なぜあそこまでして上位を取らなければならない?

そりゃもちろん、上位を取ることは大事です。今後のマスコミや広告代理店のウケが違うでしょう。「売るための努力」は必要だと思います。

ですが、秋元氏の冒頭の発言からするとそこまで「作為的な順位取り」をする必要を認めていないのではないでしょうか。結局のところ、「急いで結果を出さねばならない」事情はなんだったのでしょうか。

今回のようなケースは、売ろうと努力した結果売上が増えて上位に入ったのではありません。「オリコンで上位に入ること」が目的であって、ぶっちゃけ他のチャートなんかには目もくれていない、極端な話「順位さえ良ければ実際売れたか売れなかったかは全く問題ではない」ように見えます。

陳列する側だって大変なんだよ

地方、あるいは都市圏であっても郊外やベッドタウンにある中小店では、物理的なスペースも限られており、いきおい「ぽっと出の海のものとも山のものともわからない新人」を盛大に陳列するスペースなどありません。

もちろん、中小店でも、そんな新人を10枚20枚仕入れて応援しようという店は存在しています。本人が来てイベントするわけでもなく、他店と違った特典がつくわけでもない、それでも仕入れようとしてくれる店はあるんです。

っていうかリストを出してもいいくらいなんですけど、さすがにそれをやっちまうと業務規則に違反してわたくしが職場を追われかねないのでできないんですが。

ところが、「桜の花びらたち」に関しては、条件は悪くないんですけどろくに販促物もなく…POPがふたつとポスターが1枚。オフィシャルブログに某大型店の写真が出てましたけど、あんなバカでかい派手な陳列しようと思ってもできやしません(笑)。20枚入れてああいう店の半分でも販促物があれば結構いい平台が作れるんだけどね。ポスター1枚じゃあ…。

ちなみに、メジャー会社の有力新人だと、20枚仕入れの場合は店頭で放映する用PVのVHSかDVDがついたり、お客さんへの特典用で枚数分グッズ(主にポスターかステッカー)がついたりするのがごくごく一般的です。ですから、「ロクにない」という表現はさほど外れてないと思います。

結果として、ほとんど動きがない。

そして、プラネットの数字に、それは出た。

これは、当然の結果。必然です。

店頭イベント

私は「歌うたいのくせに歌いもしないでCD売るだけの販促イベントは本道を外れている」と常に考えています。今は店舗内に試聴機が置かれて、音を聞いてから買う時代です。ましてやCDが売れない売れないと言われ続けて早くも数年になります。
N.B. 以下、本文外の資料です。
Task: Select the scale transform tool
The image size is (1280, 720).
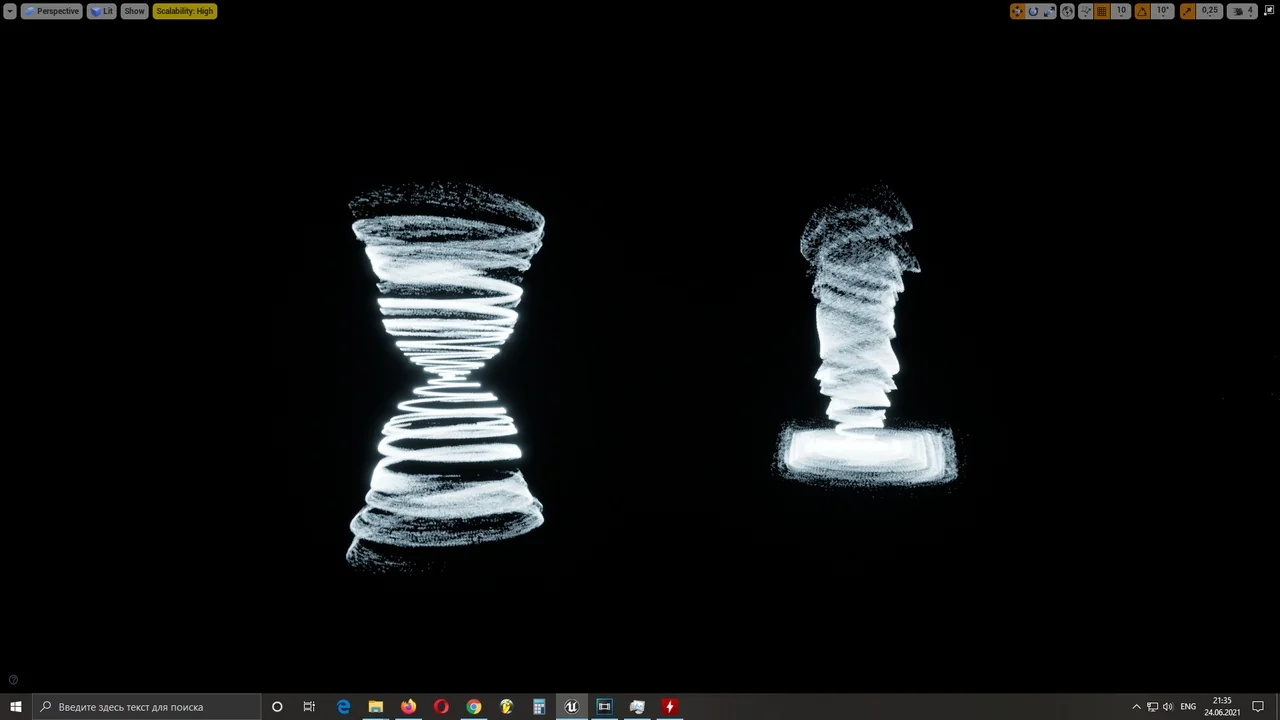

AKB48の場合も、年末の台場のキャンペーンはいい顔見せになったと考えています。出かけた先で「たまたま」歌っている姿を見かけた人が、数日後あるいは数ヶ月後に地元の店でCDを見かけて…なんてケース。あまり多いとは言えませんが、そういう話は聞くんですよ。経験則として「ある」んです。
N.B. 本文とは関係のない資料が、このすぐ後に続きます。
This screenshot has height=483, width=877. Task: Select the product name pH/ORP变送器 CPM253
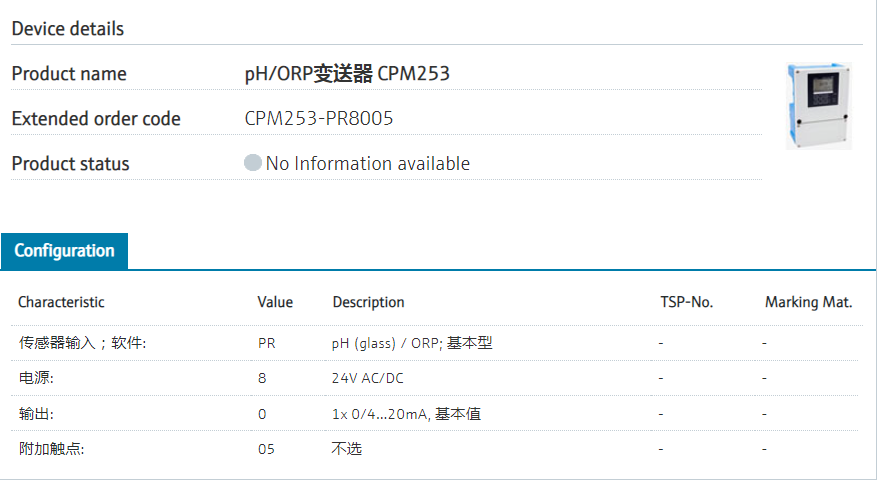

では、今回のローラー作戦はそういう需要を喚起したでしょうか? 人数も分割、歌を歌うわけでもなく、廻りには固定客が群れて壁を作り…。(注:いや、気持ちはわかる。壁を作るな!とかそういう意味じゃないから今行ってる客のみなさんは誤解はしないでほしい。)
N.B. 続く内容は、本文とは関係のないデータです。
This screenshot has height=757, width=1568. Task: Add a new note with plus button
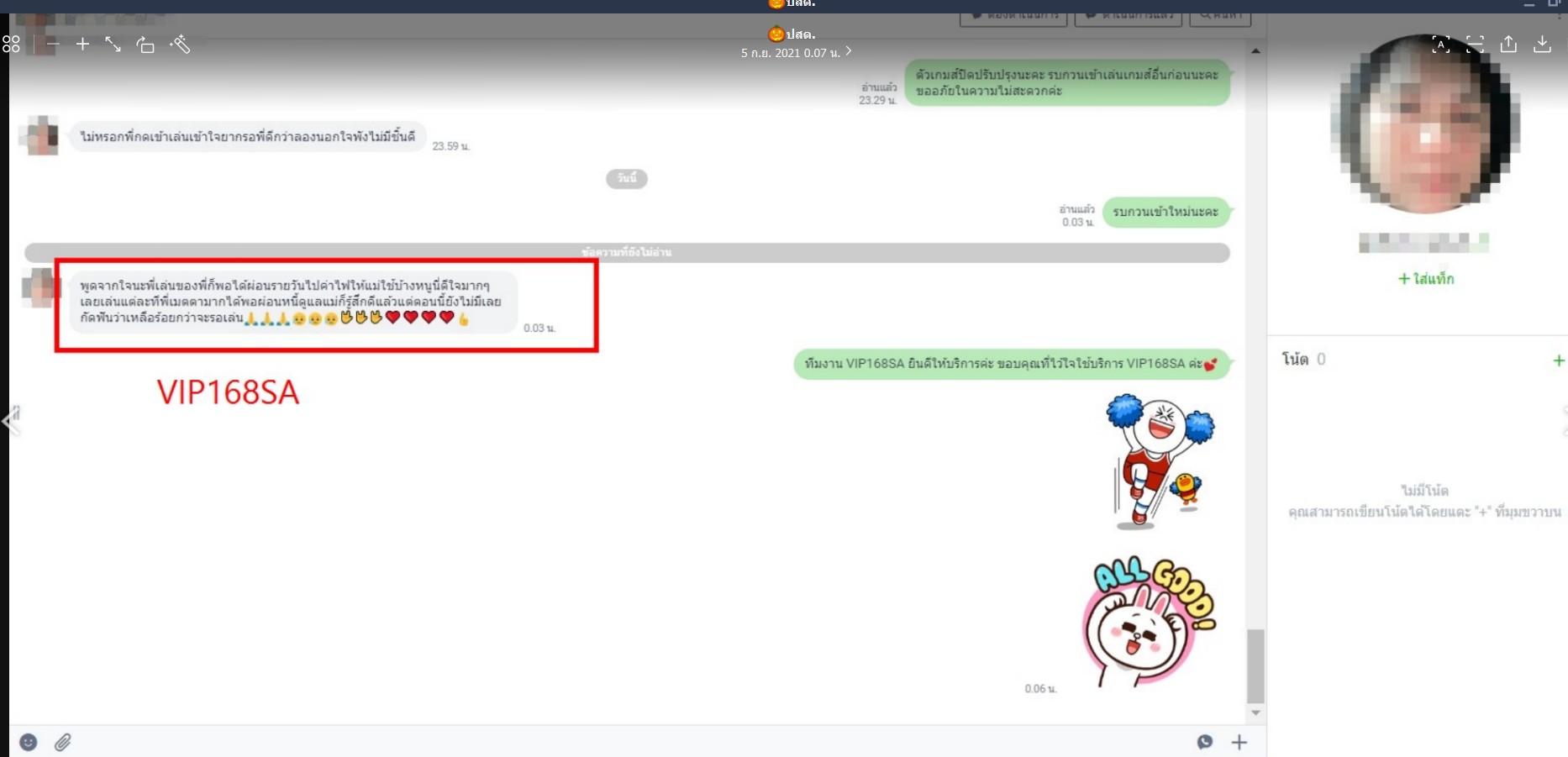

通りすがりの人が入り込む余地は、ゼロに等しいです。「なんだあれ?」で終わりじゃないでしょうか。

広いスペースで、一段高いステージに登って、18人でも19人でも歌って踊っていたら…人数だけでもインパクトありますし、同じ「なんだあれ?」でも感想は違ったものになっていたでしょう。

広告も出してる、テレビCMも出してる、だから買う人だっているだろうと言われるかもしれません。ですが、当たり前だけど「生で見た」というインパクトは非常に大きい。(って、専用劇場持ってるならそんなこと百も承知ですよね? でないと困ります。)

劇場の公演だって、最初は口コミで広がっていったんでしょ? 自分だって知り合いが続々と熱心に通うようになるのはどんなもんだろうって気になって見に行ったクチですもの。

もしステージが行われていれば、1曲でも2曲でも耳に触れていれば、何らかの形で「偶然」見た人の口から伝わっていく可能性があった。しかし、今回はそういう要素が皆無だった。

私は歌のない10箇所の即売よりも、オープンスペースでの1回のミニステージのほうが一般への訴求力は大きいと信じて疑いません。

結局のところどこへ訴えたかったんでしょうか

オフィシャルブログでは「男女問わず、子供からお年寄りまで楽しんでいただける劇場創りを目指しているのです。」なんてフレーズが出てきました。

今回のキャンペーンの打ち方は、本当にその精神と合致しているのでしょうか? 広く訴えかけるということを何かしましたか? 常連客から搾り取るだけ搾り取る、「搾取」と言われても致し方ないでしょう。「投資を死ぬほどしていて赤字だから搾取ではない」なんてのはおためごかしです。これを搾取と呼ばずしてなんといいますか(笑)。

商業主義と言うのが違うのであれば、「情報依存主義」でしょう。

雑誌にも出た、CMにも出た、電車内に広告を死ぬほど出した。でも肝心の歌を聴ける機会は作ろうと思えば作れたのにやらなかった。

以前某社のセールスマンが「まだ音はできていませんが、街頭ビジョンで○回放映しますしスポットCMも×GRP打ちますから、同様の宣伝規模だった△△と同等の売上があるはずです。」って言ったのを聞いて呆れました。良曲だろうが駄曲だろうがそんなことは関係ないと言わんばかりでしたので。

なんか、似たものを感じるんですよね。

GRP至上主義? 広告代理店っぽいですね。

「劇場へ来れば良い」のは確かだけど

「『ステージが見たければ劇場に来てください』でいいと思う」という意見もいただきました。ですが、今までAKB48をまったく知らなかった人に「見たい」と思わせる要素があったのでしょうか。

そりゃアイドルヲタク現場系な人なら来るでしょうよ。でも、大半の人はそうではない。「秋葉原へアイドルを見に行く」なんて行為はすごく敷居の高い行動です。そんな人たちにわざわざ秋葉原まで足を運んでもらうためのアピールになったのでしょうか。

それとも、現在劇場へ来ている実数数百人のお客さんだけ相手にしていればいいのでしょうか。

以前書いた通り、私は一度劇場へ行っています。そのときは「月に1回くらいは行ってもいいかな」と思いました。

その時からすでに1ヶ月が経過しました。

しかし、未だに「2回目」を求めないのは上記のような疑問を感じているから、です。

2週目に入って、ようやくステージのあるキャンペーンが始まります。

お手並み拝見、ですかね。

そうそう、ひとつ追加

20枚組は、商売としてアリだと思いますよ。

買う方が2万6千円の価値があると判断したら買えば良いと思います。

このことだけで「商業主義」とは言いません。

私が疑問に感じているのはどっちかと言えば「パフォーマンスを売り物にしている集団がパフォーマンスを見せないで物品を売るだけというのは職務放棄ではないのか」という部分ですね。